Fill flash is a wonderful tool for opening up shadows and creating some light where the situations call for it. In using fill flash we many times refer to ‘Ratios.’ The ratio refers to the amount of light that we add to the ambient. If you think of them as f-stops it may be helpful.
For instance, if you have an ambient exposure of f-8 and you add light at f-11 you have added twice the amount of light. 2:1. If you add light that is f-8 would be a ratio of 1:1. Adding a fill that meters at f5.6, then it is is 1:2, in other words, there would be twice as much sun as there is fill light.
In the images we are looking at today, there are two ratios at work. Both are fine and have their own look. That is a decision that is made by you, the photographer, and you will see both of these used with various types of imagery. For the example, I am using two shots I did back to back in the same wardrobe in the same place. I rarely ever use 2:1 as I don’t really like the dark faces it produces.
Below left you see a 1:1 ratio that is metered with the sun at f-8 and the flash providing f-8 for the fill. Sun: f-8 at 1/125 coming through the trees. (The direct late day sun would have metered one stop higher, but we are working with the dappled light here.) I placed the flash (a 430EZ) at 1/8 power with a tiny bit of diffusion over the flash head. You can see the shadow line very well. It may not be a problem if it is what you want, and many times it can be used as a design element. The exposure through the dappled is very nice and blends well with the flash lit areas. Note the blend of rim light and flash light on the dress, hair and knee. Background is slightly blown out, but still contains some texture.
On the right side image we see a ratio of 1:2. That means I added flash that is half the amount of the sun. Sun is still metering f-8 at 1/125 and the flash exposure is f5.6 at 1/125. I set the camera to shoot the f5.6 and thereby over expose the ambient (f-8). This does a couple of things to the image. Shadows are not as defined as the ambient has moved up, the highlights are much brighter, and te sunlit stairs are blown out. I have also gained a stop less Depth-of-Field and I like that personally.
I did not move the flash, instead I turned it down to 1/16 from the previous 1/8. I do move around a bit. And when I do, I am very cognizant about the shadow line that is being thrown by the angle of the flash. I can see the shadow growing across the face as I move away from the flash and create more of an oblique angle. So I like to keep the flash at the angle to the subject creating the smoothest lighting.

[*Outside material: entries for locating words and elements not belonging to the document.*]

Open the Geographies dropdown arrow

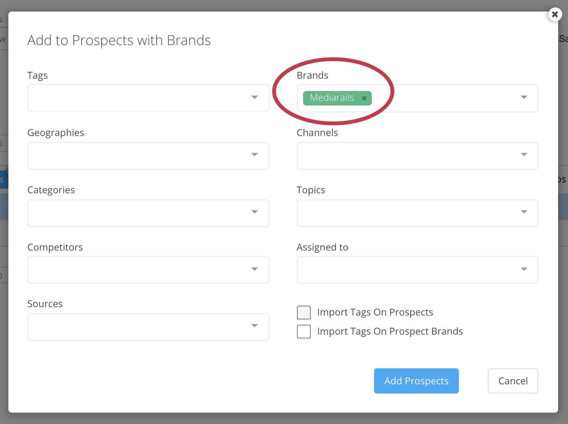[x=255, y=155]
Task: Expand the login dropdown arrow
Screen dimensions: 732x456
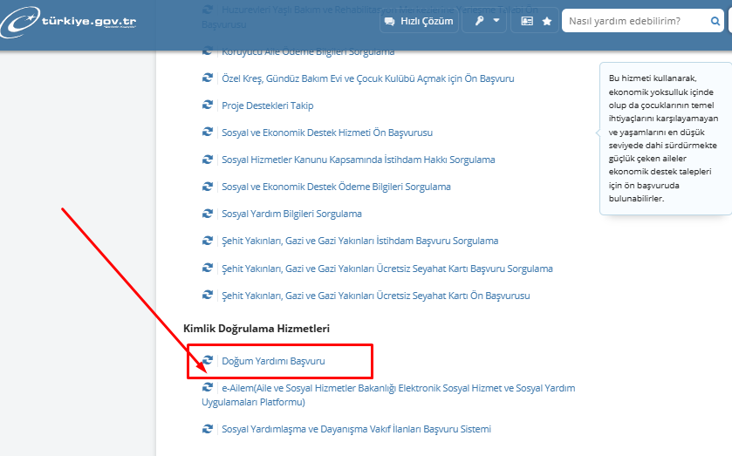Action: pos(496,21)
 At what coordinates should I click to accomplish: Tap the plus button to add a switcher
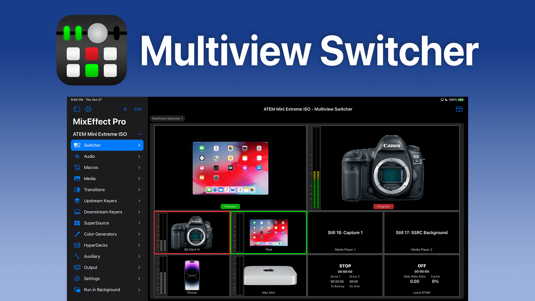coord(125,109)
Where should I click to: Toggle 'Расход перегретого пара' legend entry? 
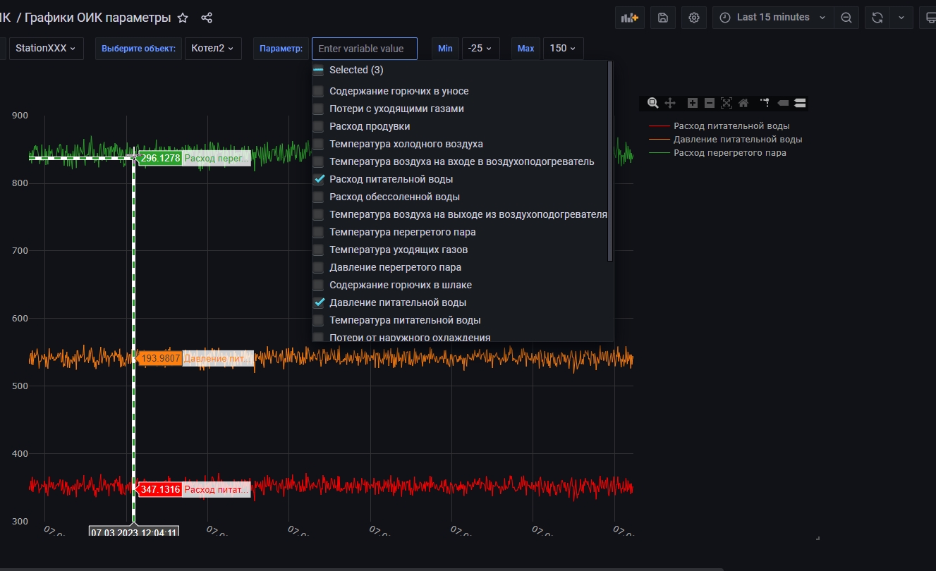729,152
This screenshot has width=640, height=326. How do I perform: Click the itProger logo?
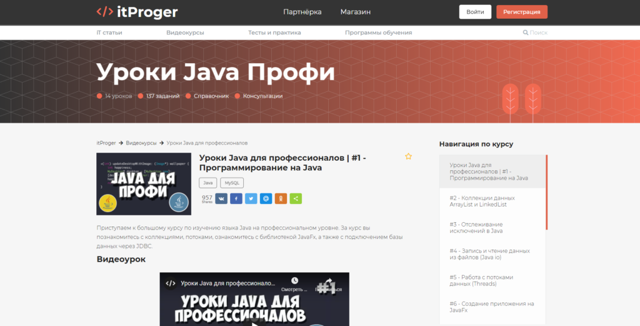pos(137,12)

Try setting a subject in an area with the sun coming backlit. Meter the backlight and set that as your first exposure. Then move the flash to a point where it matches the backlight. If you get f-11 at 1/125, then set the flash to f-11 and shoot*. Let’s say that means your flash is at 1/4 power at a distance that provides the f-11. Be aware that the different angles you shoot at will provide different shadows and angles of light. If you move too much to the side, bring your flash over a bit with you. Find the angle that you like and try to maintain it as you shoot… be aware of the changes as you shoot.
Now change the flash power to one setting lower and open the f-stop to one over the ambient. If you had, as above, f-11, then change your flash setting one step to f-8 and set the camera aperture to f-8. (If you had the flash power at 1/4 and it was f-11, then change it to 1/8 to get f-5.6). Do not change the shutter speed. You are now shooting f-8 at 1/125 which overexposes the ambient light one stop. The flash is providing a correct exposure on the models face. (Please keep in mind that I chose these numbers for comparison, your situation may be totally different.) The backlight is now a whole stop brighter than when you were shooting the previous setup.However, the flash light on the subject has not changed significantly and is nearly identical to the previous shot. This is how you can control the quality of your fill-flash images to be as ‘soft’ a fill as you want.
Keeping careful records of distances and results can go a long way toward making sure that get the image you see in your head. I suggest a little journal for making entries in and viewing when processing the images.
* NOTE: I am referring to shooting in manual here. Position of the light is what determines the exposure. Move it in and out to get the exposure you need. This is not a CLS or ETTL method, it is a manual exposure and manual tools tutorial.